Entries shown:

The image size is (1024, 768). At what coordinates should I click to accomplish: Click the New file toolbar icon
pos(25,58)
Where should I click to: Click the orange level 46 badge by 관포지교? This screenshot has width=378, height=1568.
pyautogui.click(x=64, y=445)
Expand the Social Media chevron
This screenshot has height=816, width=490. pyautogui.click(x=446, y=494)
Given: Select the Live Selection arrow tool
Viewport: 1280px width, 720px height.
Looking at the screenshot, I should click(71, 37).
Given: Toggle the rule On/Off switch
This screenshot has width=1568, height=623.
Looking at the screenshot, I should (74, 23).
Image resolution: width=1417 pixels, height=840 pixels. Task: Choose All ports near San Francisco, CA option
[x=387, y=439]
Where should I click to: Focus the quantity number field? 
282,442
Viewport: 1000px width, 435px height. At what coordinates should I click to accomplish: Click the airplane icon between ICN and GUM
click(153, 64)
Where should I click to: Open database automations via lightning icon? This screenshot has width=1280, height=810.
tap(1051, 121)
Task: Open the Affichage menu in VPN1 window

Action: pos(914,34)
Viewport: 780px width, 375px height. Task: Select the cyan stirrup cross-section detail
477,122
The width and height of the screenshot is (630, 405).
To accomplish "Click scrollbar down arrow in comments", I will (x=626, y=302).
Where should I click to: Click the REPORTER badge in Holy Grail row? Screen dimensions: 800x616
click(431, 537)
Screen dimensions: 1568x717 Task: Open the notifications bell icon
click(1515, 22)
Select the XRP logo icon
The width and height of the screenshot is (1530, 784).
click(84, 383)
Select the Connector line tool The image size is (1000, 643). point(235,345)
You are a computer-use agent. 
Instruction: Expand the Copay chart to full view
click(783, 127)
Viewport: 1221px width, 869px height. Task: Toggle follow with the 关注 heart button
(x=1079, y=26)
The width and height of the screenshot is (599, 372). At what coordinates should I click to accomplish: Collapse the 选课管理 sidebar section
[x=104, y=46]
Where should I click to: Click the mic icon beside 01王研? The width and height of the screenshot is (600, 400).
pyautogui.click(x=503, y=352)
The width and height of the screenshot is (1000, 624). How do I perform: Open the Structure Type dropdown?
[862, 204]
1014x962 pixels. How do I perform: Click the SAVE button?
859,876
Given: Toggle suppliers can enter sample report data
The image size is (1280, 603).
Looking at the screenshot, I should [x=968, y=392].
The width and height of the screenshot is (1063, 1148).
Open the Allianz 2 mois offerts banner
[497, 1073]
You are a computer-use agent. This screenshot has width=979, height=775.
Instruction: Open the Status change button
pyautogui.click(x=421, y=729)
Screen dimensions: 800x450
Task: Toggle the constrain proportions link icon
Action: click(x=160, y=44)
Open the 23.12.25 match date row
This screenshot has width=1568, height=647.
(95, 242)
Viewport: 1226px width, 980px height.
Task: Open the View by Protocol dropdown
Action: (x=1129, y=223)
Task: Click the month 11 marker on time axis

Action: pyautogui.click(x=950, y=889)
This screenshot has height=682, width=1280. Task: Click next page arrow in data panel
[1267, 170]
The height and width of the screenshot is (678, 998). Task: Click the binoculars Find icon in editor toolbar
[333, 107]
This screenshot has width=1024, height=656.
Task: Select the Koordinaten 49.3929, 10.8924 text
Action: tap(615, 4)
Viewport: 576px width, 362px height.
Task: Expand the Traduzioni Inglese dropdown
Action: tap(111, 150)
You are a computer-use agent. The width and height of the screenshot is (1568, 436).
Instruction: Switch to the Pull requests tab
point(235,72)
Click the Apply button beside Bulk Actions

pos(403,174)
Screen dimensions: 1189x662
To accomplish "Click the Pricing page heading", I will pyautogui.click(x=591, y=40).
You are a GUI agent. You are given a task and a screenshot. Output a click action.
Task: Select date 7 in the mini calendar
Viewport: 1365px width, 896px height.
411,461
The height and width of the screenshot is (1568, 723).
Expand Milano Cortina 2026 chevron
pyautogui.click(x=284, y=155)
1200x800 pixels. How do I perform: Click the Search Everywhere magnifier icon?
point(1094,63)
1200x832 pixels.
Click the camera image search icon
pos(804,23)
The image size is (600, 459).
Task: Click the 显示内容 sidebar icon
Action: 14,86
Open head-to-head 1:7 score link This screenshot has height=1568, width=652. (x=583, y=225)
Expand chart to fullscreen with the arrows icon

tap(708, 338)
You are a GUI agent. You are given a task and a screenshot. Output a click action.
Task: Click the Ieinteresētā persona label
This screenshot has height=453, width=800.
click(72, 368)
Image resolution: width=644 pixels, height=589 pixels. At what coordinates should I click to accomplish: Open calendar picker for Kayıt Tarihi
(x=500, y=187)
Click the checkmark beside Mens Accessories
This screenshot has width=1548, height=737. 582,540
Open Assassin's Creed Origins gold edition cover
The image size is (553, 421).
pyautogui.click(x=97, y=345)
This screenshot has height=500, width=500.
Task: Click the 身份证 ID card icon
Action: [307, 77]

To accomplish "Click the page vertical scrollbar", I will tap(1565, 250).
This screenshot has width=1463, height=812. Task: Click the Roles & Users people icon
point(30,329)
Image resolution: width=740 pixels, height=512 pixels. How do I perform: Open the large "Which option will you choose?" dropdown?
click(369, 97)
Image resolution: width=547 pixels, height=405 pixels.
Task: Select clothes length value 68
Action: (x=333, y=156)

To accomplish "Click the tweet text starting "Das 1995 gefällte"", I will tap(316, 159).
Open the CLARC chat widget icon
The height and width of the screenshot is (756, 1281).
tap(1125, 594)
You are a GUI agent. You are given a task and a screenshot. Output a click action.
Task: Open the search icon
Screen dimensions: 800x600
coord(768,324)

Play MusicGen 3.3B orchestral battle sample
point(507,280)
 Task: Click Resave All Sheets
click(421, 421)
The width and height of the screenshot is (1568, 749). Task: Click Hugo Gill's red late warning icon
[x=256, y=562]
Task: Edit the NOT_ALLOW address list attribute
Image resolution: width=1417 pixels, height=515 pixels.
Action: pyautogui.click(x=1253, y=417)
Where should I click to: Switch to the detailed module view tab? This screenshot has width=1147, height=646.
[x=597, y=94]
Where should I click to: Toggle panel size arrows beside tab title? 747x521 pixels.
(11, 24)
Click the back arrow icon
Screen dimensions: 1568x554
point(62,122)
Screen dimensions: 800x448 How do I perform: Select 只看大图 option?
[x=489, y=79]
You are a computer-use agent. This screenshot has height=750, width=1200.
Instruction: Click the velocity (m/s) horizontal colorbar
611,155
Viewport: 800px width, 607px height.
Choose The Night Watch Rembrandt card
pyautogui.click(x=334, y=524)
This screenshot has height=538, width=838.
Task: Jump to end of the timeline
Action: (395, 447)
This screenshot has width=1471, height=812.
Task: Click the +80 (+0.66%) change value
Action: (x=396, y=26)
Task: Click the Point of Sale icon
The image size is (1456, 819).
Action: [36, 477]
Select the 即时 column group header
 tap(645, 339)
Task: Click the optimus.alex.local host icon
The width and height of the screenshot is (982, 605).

Assignment: All lines in the entries above that hold the word "computer" need to be copied.

Solution:
You are a computer-use agent. 
You are a computer-use agent. This screenshot has width=979, height=775.
You are a computer-use agent. The width and height of the screenshot is (1568, 436).
You are a computer-use agent. This screenshot has height=750, width=1200.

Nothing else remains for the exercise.